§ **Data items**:
● ● ● ●

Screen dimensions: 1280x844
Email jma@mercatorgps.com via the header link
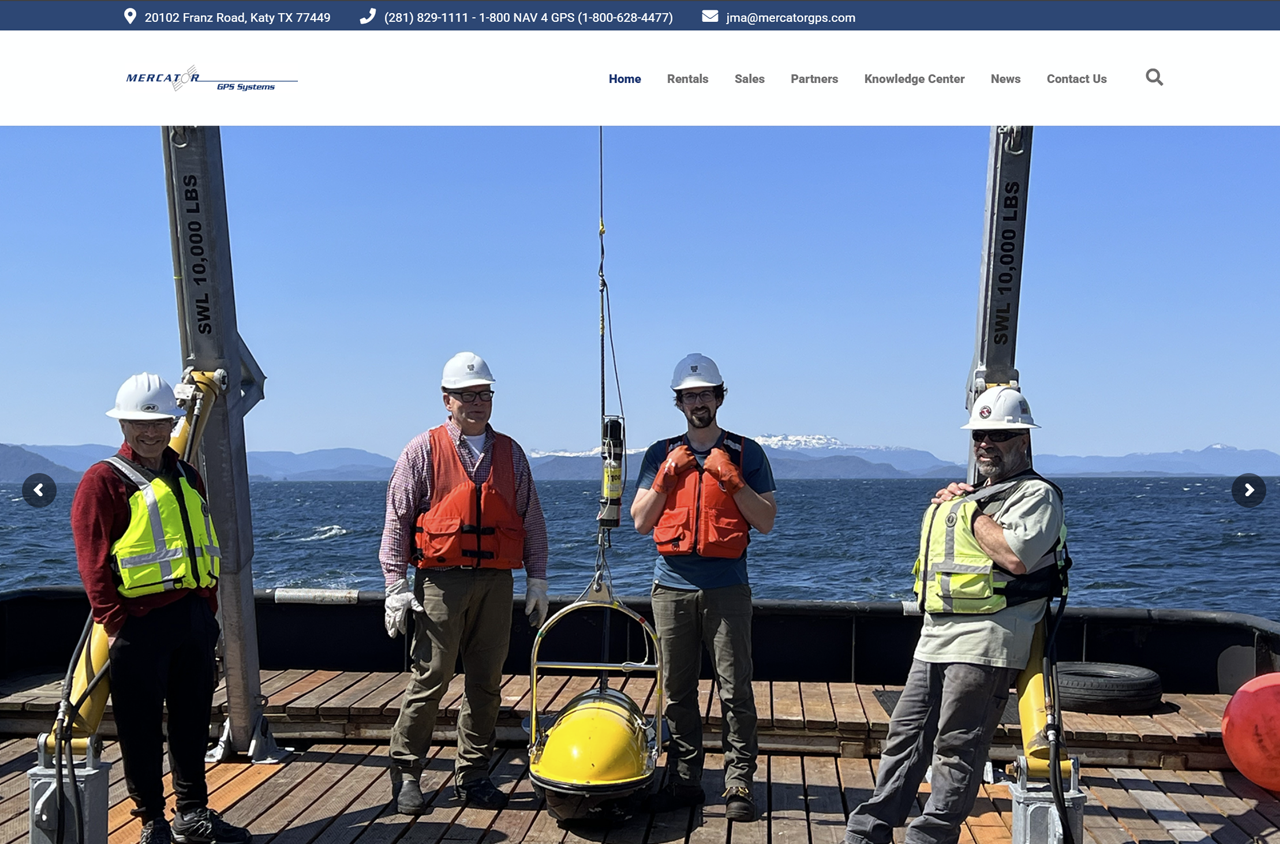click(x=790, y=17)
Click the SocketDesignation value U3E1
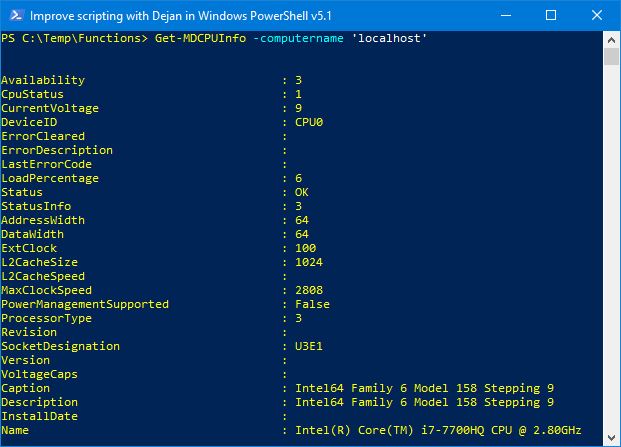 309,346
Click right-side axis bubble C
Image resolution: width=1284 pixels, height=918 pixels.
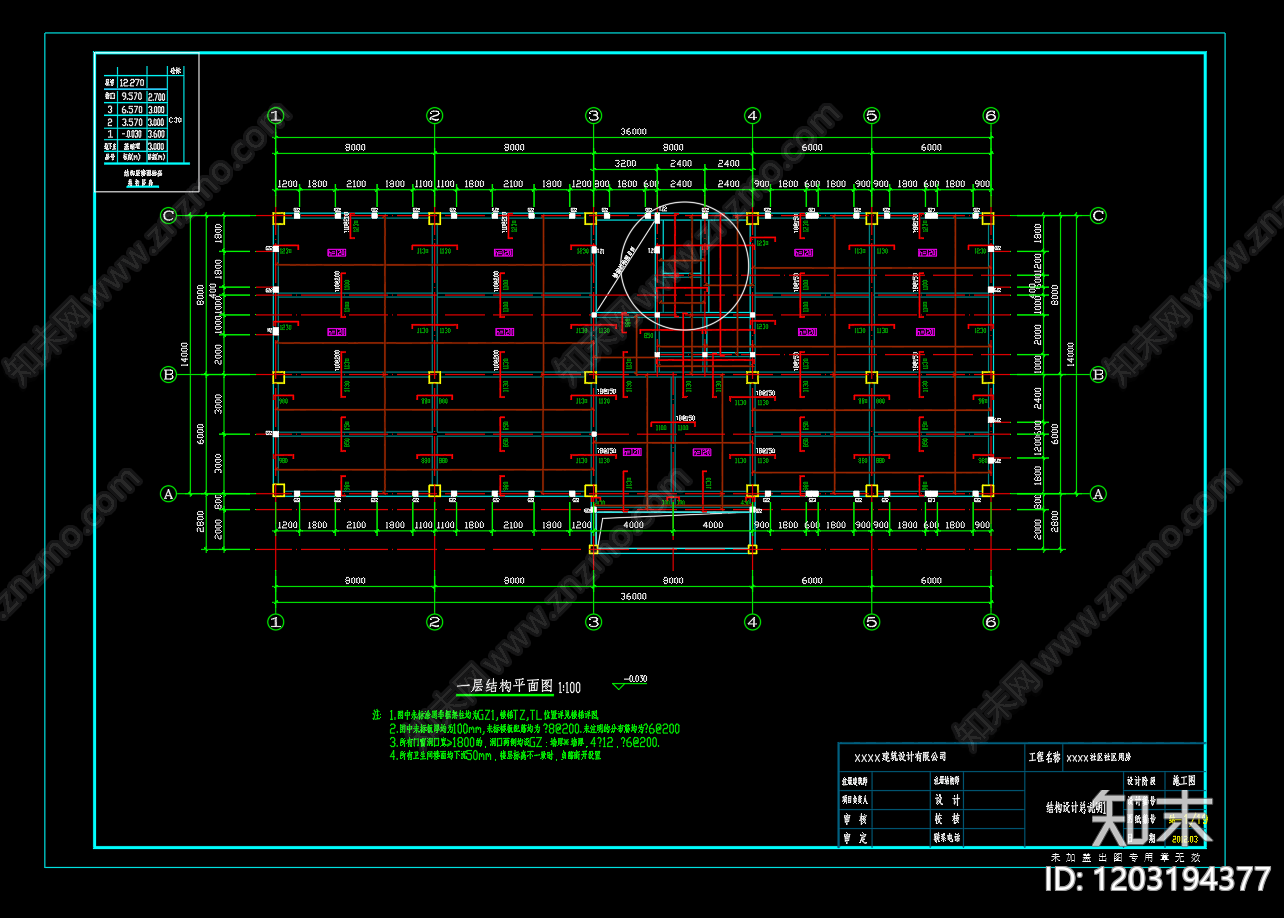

● ● ● ●

§ **Exercise brief**:
The full text of the data above, exact and without pictures, is what to return.

§ **Answer area**:
Screen dimensions: 1280x844
Email jma@mercatorgps.com via the header link
click(x=790, y=17)
Click the SocketDesignation value U3E1
 309,346
Click right-side axis bubble C
Image resolution: width=1284 pixels, height=918 pixels.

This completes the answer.